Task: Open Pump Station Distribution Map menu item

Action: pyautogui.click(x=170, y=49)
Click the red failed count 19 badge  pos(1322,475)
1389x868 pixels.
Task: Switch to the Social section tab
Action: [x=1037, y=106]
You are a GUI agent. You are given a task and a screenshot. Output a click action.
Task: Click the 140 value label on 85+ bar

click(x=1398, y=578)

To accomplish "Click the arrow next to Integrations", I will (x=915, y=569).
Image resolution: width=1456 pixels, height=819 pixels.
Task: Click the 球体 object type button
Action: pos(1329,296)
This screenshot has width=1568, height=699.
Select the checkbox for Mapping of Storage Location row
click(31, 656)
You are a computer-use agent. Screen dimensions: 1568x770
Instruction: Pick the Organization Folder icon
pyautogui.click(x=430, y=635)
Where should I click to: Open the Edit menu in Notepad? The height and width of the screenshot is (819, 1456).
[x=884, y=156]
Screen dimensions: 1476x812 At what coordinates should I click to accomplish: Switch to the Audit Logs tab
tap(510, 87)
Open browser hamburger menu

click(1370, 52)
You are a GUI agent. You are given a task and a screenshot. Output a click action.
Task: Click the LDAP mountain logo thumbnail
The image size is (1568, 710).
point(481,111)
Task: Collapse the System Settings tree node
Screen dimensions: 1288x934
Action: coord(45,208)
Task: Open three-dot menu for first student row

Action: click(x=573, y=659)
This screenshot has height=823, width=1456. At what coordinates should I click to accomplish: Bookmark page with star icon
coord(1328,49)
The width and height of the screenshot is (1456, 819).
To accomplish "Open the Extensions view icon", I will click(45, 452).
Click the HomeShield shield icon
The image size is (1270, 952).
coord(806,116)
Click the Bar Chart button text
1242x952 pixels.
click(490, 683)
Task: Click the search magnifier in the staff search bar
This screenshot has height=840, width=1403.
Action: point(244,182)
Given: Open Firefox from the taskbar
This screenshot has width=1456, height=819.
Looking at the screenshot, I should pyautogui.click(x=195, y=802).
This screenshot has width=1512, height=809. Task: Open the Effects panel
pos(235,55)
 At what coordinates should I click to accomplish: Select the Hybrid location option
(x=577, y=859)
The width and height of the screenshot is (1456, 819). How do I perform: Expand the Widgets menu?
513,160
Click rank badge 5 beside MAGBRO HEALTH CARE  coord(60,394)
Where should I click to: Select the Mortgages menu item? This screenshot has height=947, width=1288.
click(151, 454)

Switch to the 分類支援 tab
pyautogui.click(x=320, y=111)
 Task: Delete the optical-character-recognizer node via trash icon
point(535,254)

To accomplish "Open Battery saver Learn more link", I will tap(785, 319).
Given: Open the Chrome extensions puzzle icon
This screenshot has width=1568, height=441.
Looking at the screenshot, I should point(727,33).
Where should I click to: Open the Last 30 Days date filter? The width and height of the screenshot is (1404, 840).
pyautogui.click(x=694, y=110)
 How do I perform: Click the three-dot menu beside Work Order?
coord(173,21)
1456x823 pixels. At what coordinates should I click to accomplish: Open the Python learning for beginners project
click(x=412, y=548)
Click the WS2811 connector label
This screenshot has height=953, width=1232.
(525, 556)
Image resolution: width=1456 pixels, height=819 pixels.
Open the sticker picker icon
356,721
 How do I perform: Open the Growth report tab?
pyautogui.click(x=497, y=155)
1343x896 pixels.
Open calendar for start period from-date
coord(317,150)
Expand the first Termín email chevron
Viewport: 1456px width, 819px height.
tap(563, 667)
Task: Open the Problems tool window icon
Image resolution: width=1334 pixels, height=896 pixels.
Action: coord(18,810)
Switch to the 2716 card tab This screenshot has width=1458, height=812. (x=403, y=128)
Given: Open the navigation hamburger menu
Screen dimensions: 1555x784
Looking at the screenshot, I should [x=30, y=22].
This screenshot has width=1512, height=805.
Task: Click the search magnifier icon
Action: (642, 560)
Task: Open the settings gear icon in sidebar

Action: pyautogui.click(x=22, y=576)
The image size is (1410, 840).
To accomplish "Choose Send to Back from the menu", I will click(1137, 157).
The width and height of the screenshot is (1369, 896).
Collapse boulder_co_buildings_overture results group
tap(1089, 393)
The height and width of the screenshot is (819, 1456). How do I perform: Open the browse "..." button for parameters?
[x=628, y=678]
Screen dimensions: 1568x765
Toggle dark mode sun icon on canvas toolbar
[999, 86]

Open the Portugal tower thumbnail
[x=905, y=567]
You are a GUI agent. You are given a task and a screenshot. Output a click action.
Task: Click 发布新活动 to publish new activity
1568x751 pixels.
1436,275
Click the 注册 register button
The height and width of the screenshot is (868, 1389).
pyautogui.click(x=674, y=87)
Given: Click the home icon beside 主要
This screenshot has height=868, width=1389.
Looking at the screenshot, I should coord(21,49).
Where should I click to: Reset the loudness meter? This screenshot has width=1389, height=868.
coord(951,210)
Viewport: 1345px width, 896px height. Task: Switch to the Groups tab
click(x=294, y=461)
──────
• _WHAT YOU ARE ASKED TO DO_
The material above needs to be reproduced exactly as written.

• _ANSWER AREA_
Task: Open Pump Station Distribution Map menu item

Action: pyautogui.click(x=170, y=49)
Click the red failed count 19 badge  pos(1322,475)
1389x868 pixels.
Task: Switch to the Social section tab
Action: [x=1037, y=106]
You are a GUI agent. You are given a task and a screenshot. Output a click action.
Task: Click the 140 value label on 85+ bar

click(x=1398, y=578)

To accomplish "Click the arrow next to Integrations", I will (x=915, y=569).
Image resolution: width=1456 pixels, height=819 pixels.
Task: Click the 球体 object type button
Action: pos(1329,296)
This screenshot has width=1568, height=699.
Select the checkbox for Mapping of Storage Location row
click(31, 656)
You are a computer-use agent. Screen dimensions: 1568x770
Instruction: Pick the Organization Folder icon
pyautogui.click(x=430, y=635)
Where should I click to: Open the Edit menu in Notepad? The height and width of the screenshot is (819, 1456).
[x=884, y=156]
Screen dimensions: 1476x812 At what coordinates should I click to accomplish: Switch to the Audit Logs tab
tap(510, 87)
Open browser hamburger menu

click(1370, 52)
You are a GUI agent. You are given a task and a screenshot. Output a click action.
Task: Click the LDAP mountain logo thumbnail
The image size is (1568, 710).
point(481,111)
Task: Collapse the System Settings tree node
Screen dimensions: 1288x934
Action: coord(45,208)
Task: Open three-dot menu for first student row

Action: click(x=573, y=659)
This screenshot has height=823, width=1456. At what coordinates should I click to accomplish: Bookmark page with star icon
coord(1328,49)
The width and height of the screenshot is (1456, 819).
To accomplish "Open the Extensions view icon", I will click(45, 452).
Click the HomeShield shield icon
The image size is (1270, 952).
coord(806,116)
Click the Bar Chart button text
1242x952 pixels.
click(490, 683)
Task: Click the search magnifier in the staff search bar
This screenshot has height=840, width=1403.
Action: point(244,182)
Given: Open Firefox from the taskbar
This screenshot has width=1456, height=819.
Looking at the screenshot, I should pyautogui.click(x=195, y=802).
This screenshot has width=1512, height=809. Task: Open the Effects panel
pos(235,55)
 At what coordinates should I click to accomplish: Select the Hybrid location option
(x=577, y=859)
The width and height of the screenshot is (1456, 819). How do I perform: Expand the Widgets menu?
513,160
Click rank badge 5 beside MAGBRO HEALTH CARE  coord(60,394)
Where should I click to: Select the Mortgages menu item? This screenshot has height=947, width=1288.
click(151, 454)

Switch to the 分類支援 tab
pyautogui.click(x=320, y=111)
 Task: Delete the optical-character-recognizer node via trash icon
point(535,254)

To accomplish "Open Battery saver Learn more link", I will tap(785, 319).
Given: Open the Chrome extensions puzzle icon
This screenshot has width=1568, height=441.
Looking at the screenshot, I should point(727,33).
Where should I click to: Open the Last 30 Days date filter? The width and height of the screenshot is (1404, 840).
pyautogui.click(x=694, y=110)
 How do I perform: Click the three-dot menu beside Work Order?
coord(173,21)
1456x823 pixels. At what coordinates should I click to accomplish: Open the Python learning for beginners project
click(x=412, y=548)
Click the WS2811 connector label
This screenshot has height=953, width=1232.
(525, 556)
Image resolution: width=1456 pixels, height=819 pixels.
Open the sticker picker icon
356,721
 How do I perform: Open the Growth report tab?
pyautogui.click(x=497, y=155)
1343x896 pixels.
Open calendar for start period from-date
coord(317,150)
Expand the first Termín email chevron
Viewport: 1456px width, 819px height.
tap(563, 667)
Task: Open the Problems tool window icon
Image resolution: width=1334 pixels, height=896 pixels.
Action: coord(18,810)
Switch to the 2716 card tab This screenshot has width=1458, height=812. (x=403, y=128)
Given: Open the navigation hamburger menu
Screen dimensions: 1555x784
Looking at the screenshot, I should [x=30, y=22].
This screenshot has width=1512, height=805.
Task: Click the search magnifier icon
Action: (642, 560)
Task: Open the settings gear icon in sidebar

Action: pyautogui.click(x=22, y=576)
The image size is (1410, 840).
To accomplish "Choose Send to Back from the menu", I will click(1137, 157).
The width and height of the screenshot is (1369, 896).
Collapse boulder_co_buildings_overture results group
tap(1089, 393)
The height and width of the screenshot is (819, 1456). How do I perform: Open the browse "..." button for parameters?
[x=628, y=678]
Screen dimensions: 1568x765
Toggle dark mode sun icon on canvas toolbar
[999, 86]

Open the Portugal tower thumbnail
[x=905, y=567]
You are a GUI agent. You are given a task and a screenshot. Output a click action.
Task: Click 发布新活动 to publish new activity
1568x751 pixels.
1436,275
Click the 注册 register button
The height and width of the screenshot is (868, 1389).
pyautogui.click(x=674, y=87)
Given: Click the home icon beside 主要
This screenshot has height=868, width=1389.
Looking at the screenshot, I should coord(21,49).
Where should I click to: Reset the loudness meter? This screenshot has width=1389, height=868.
coord(951,210)
Viewport: 1345px width, 896px height. Task: Switch to the Groups tab
click(x=294, y=461)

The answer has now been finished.